The new thing: I learned how to ask for help.

Here’s how it happened: After I got laid off from my job recently, I sent out loads of resumes in response to job listings. Though they were customized, keyword-happy things of beauty that detailed what a talented, totally fabulous writer and editor I am, the resumes generated limited interest. The way to land a job, everyone and their career coach told me, was to network.

So I sent out breezy emails announcing my employment eligibility to friends, friends of friends, college buddies, and former coworkers, some of whom I hadn’t been in touch with since Mark Zuckerberg was in preschool. But e-missives didn’t get me too far either. Apparently, emailing is considered the coward’s way of networking. To do it effectively, you have to use a live voice.

That’s when I found out that losing a job is hard, but networking, for me, is harder.

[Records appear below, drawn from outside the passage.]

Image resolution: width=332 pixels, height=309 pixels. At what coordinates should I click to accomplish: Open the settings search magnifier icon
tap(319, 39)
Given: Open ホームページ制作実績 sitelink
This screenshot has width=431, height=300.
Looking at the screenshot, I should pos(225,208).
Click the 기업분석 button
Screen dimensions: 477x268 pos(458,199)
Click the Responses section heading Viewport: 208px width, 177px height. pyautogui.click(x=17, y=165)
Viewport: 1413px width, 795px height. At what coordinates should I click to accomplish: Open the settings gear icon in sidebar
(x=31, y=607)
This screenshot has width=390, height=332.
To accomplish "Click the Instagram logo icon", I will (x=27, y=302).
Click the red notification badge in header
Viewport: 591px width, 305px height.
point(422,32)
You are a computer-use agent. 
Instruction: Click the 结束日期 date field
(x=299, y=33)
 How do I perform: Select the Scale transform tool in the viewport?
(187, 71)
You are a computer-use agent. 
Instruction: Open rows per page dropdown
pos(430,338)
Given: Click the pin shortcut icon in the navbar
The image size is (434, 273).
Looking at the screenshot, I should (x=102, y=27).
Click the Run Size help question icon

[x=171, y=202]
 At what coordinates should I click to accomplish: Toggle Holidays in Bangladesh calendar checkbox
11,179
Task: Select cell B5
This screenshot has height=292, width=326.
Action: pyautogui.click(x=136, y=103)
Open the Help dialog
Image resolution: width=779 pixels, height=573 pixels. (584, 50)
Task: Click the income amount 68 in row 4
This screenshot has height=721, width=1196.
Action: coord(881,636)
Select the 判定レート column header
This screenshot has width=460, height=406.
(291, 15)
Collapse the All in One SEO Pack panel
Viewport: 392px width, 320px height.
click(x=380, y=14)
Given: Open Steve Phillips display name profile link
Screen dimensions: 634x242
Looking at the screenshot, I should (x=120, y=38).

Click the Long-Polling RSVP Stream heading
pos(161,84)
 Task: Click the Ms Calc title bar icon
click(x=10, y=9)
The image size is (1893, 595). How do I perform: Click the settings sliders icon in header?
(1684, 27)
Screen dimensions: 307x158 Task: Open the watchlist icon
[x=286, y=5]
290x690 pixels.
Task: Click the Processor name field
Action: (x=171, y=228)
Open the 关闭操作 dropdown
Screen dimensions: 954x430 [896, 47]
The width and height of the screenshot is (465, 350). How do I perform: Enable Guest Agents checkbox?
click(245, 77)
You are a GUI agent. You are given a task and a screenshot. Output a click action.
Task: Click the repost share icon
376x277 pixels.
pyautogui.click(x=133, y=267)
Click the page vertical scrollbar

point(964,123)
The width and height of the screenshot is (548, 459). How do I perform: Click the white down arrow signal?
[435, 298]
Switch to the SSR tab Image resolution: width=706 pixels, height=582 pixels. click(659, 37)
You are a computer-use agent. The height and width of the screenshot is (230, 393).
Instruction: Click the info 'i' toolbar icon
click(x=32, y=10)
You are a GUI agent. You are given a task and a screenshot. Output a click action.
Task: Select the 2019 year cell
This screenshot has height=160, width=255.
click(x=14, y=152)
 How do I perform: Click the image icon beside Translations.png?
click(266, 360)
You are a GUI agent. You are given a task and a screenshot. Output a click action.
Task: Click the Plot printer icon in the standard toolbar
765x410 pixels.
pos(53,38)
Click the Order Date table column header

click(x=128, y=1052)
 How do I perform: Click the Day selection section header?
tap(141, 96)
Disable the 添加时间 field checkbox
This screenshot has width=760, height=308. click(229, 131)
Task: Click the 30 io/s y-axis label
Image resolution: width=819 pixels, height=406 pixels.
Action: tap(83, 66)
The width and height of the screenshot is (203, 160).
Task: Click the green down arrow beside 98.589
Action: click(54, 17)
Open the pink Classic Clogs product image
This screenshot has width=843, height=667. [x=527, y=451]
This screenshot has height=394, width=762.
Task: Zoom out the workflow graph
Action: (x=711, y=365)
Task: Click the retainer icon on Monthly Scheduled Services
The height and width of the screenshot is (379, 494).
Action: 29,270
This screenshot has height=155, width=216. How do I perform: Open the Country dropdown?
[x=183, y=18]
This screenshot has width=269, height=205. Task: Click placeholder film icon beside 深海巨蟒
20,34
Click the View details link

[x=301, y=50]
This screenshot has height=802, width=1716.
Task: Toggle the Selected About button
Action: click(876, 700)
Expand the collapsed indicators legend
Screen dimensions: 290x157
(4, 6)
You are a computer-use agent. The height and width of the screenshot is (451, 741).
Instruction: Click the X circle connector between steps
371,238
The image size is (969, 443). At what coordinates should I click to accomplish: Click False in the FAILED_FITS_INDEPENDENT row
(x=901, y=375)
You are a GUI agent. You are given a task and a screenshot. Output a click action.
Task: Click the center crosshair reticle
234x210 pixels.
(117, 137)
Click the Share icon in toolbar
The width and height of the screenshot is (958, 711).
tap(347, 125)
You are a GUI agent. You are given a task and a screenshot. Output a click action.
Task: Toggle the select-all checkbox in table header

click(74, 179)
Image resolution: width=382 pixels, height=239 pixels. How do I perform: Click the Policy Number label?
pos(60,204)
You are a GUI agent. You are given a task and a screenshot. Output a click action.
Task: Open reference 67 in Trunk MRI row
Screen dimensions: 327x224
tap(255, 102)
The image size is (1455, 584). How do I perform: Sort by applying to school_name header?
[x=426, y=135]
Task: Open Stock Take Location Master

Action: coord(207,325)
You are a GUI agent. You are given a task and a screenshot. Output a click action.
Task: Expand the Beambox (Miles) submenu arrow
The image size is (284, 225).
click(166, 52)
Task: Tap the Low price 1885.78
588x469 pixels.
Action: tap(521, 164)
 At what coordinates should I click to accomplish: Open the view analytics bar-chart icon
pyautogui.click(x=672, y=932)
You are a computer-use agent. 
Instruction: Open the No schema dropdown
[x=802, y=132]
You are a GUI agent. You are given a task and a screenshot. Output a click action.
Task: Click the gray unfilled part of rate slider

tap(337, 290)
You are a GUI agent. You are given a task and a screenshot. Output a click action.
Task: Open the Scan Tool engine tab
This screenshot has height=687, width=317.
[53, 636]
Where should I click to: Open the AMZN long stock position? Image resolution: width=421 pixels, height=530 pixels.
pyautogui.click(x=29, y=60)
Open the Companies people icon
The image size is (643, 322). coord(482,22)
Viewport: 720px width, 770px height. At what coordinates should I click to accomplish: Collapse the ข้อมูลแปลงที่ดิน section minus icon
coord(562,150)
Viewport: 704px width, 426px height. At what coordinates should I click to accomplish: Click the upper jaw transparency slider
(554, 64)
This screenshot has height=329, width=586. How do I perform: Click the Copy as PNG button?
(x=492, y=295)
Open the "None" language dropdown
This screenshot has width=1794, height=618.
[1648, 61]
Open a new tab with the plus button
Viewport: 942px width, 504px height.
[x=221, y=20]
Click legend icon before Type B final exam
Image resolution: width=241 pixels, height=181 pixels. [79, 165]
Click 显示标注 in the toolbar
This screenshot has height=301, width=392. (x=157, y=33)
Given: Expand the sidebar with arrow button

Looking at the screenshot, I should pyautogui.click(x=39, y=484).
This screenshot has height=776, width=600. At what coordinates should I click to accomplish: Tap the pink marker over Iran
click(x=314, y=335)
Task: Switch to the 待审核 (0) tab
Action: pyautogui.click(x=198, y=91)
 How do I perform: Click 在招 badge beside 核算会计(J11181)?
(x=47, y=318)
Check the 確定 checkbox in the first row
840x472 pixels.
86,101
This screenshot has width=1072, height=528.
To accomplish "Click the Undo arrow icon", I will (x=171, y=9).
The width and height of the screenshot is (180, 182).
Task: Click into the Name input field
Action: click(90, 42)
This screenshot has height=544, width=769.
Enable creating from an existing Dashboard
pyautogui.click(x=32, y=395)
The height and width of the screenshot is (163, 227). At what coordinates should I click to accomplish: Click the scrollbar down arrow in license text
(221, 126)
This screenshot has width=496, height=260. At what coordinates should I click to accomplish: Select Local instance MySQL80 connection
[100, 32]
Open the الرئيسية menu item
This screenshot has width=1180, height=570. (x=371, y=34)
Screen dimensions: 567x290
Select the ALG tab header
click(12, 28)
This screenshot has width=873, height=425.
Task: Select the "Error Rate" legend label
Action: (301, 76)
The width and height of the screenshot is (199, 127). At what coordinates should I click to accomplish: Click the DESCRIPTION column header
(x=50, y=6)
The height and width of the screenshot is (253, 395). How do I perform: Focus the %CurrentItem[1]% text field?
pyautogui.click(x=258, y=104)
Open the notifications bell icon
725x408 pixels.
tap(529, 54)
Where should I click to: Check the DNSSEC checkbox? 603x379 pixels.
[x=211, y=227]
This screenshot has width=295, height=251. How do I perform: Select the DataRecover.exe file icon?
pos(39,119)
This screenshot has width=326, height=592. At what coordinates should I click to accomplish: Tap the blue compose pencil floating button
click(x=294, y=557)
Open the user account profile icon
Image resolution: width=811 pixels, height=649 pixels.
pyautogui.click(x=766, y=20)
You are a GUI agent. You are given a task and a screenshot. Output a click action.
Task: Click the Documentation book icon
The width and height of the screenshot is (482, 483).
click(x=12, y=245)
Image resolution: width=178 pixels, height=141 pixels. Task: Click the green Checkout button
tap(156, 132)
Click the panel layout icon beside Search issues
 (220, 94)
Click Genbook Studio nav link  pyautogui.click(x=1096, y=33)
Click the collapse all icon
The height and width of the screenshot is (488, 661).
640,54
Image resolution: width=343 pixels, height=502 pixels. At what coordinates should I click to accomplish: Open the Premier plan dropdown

When you lose a job, it’s a quick process: A few (genuine or fake) sorrowful words from your employer, an awkward handshake, and a walk out the door. By contrast, networking is a daily saga of collecting names and contact information, getting your nerve up to call someone and, when it’s a total stranger, feeling your throat get tense as you spit out a few prepared opening lines (“This is Nancy Mattia, and our mutual friend Maria Von Trapp suggested I call you.”). Then you hold your breath and hope the person on the other end doesn’t slam the phone down.

I worry too much. Because instead of slams, I always get compassion, concern, optimism, advice, other networking leads. And, in some cases, job interviews and freelance assignments.

This talking thing actually works!

I’m getting better at it. A good deep breath and I’m on my way to the next long-lost friend/stranger/my gynecologist’s partner’s wife (it happened!).

If you get a call soon, I hope you’ll take a few minutes to offer me your wisdom.

Maria Von Trapp and I sincerely appreciate it.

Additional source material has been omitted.